DATA PROVIDED: Begin

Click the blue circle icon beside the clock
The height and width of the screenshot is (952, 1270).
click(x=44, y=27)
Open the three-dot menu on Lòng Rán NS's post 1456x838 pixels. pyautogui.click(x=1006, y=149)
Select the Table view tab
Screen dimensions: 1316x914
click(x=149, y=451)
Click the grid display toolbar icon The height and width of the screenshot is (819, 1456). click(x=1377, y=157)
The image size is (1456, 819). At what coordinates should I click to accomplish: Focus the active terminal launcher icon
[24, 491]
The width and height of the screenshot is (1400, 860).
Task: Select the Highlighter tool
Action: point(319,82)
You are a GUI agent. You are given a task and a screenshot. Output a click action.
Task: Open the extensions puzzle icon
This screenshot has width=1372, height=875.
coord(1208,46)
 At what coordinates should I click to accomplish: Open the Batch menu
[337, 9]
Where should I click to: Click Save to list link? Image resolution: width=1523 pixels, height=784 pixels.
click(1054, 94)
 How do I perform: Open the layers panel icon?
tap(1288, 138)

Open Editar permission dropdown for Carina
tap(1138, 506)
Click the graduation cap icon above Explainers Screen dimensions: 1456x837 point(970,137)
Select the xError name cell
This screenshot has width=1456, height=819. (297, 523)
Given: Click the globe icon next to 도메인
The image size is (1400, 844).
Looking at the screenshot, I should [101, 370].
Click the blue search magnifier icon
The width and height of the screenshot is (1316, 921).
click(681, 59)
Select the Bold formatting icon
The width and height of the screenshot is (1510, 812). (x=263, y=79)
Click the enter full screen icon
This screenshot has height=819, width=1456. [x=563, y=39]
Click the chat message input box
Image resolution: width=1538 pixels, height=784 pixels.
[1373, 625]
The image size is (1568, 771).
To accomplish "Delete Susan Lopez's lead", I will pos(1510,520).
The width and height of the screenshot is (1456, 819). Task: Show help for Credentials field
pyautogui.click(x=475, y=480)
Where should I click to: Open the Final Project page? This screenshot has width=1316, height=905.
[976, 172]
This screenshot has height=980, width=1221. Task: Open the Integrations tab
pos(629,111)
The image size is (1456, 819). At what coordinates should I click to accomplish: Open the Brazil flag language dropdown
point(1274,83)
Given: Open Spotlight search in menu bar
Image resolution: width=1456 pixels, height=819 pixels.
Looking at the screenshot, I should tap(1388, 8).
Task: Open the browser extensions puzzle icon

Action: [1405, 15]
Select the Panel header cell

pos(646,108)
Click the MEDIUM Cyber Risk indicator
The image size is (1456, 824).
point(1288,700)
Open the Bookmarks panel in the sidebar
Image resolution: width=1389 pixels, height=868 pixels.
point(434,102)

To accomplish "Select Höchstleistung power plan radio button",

DATA PROVIDED: End

Please reproduce each entry above exactly as it reads.

## RESULT FOR THIS TASK
Click the blue circle icon beside the clock
The height and width of the screenshot is (952, 1270).
click(x=44, y=27)
Open the three-dot menu on Lòng Rán NS's post 1456x838 pixels. pyautogui.click(x=1006, y=149)
Select the Table view tab
Screen dimensions: 1316x914
click(x=149, y=451)
Click the grid display toolbar icon The height and width of the screenshot is (819, 1456). click(x=1377, y=157)
The image size is (1456, 819). At what coordinates should I click to accomplish: Focus the active terminal launcher icon
[24, 491]
The width and height of the screenshot is (1400, 860).
Task: Select the Highlighter tool
Action: point(319,82)
You are a GUI agent. You are given a task and a screenshot. Output a click action.
Task: Open the extensions puzzle icon
This screenshot has width=1372, height=875.
coord(1208,46)
 At what coordinates should I click to accomplish: Open the Batch menu
[337, 9]
Where should I click to: Click Save to list link? Image resolution: width=1523 pixels, height=784 pixels.
click(1054, 94)
 How do I perform: Open the layers panel icon?
tap(1288, 138)

Open Editar permission dropdown for Carina
tap(1138, 506)
Click the graduation cap icon above Explainers Screen dimensions: 1456x837 point(970,137)
Select the xError name cell
This screenshot has width=1456, height=819. (297, 523)
Given: Click the globe icon next to 도메인
The image size is (1400, 844).
Looking at the screenshot, I should [101, 370].
Click the blue search magnifier icon
The width and height of the screenshot is (1316, 921).
click(681, 59)
Select the Bold formatting icon
The width and height of the screenshot is (1510, 812). (x=263, y=79)
Click the enter full screen icon
This screenshot has height=819, width=1456. [x=563, y=39]
Click the chat message input box
Image resolution: width=1538 pixels, height=784 pixels.
[1373, 625]
The image size is (1568, 771).
To accomplish "Delete Susan Lopez's lead", I will pos(1510,520).
The width and height of the screenshot is (1456, 819). Task: Show help for Credentials field
pyautogui.click(x=475, y=480)
Where should I click to: Open the Final Project page? This screenshot has width=1316, height=905.
[976, 172]
This screenshot has height=980, width=1221. Task: Open the Integrations tab
pos(629,111)
The image size is (1456, 819). At what coordinates should I click to accomplish: Open the Brazil flag language dropdown
point(1274,83)
Given: Open Spotlight search in menu bar
Image resolution: width=1456 pixels, height=819 pixels.
Looking at the screenshot, I should tap(1388, 8).
Task: Open the browser extensions puzzle icon

Action: [1405, 15]
Select the Panel header cell

pos(646,108)
Click the MEDIUM Cyber Risk indicator
The image size is (1456, 824).
point(1288,700)
Open the Bookmarks panel in the sidebar
Image resolution: width=1389 pixels, height=868 pixels.
point(434,102)

To accomplish "Select Höchstleistung power plan radio button",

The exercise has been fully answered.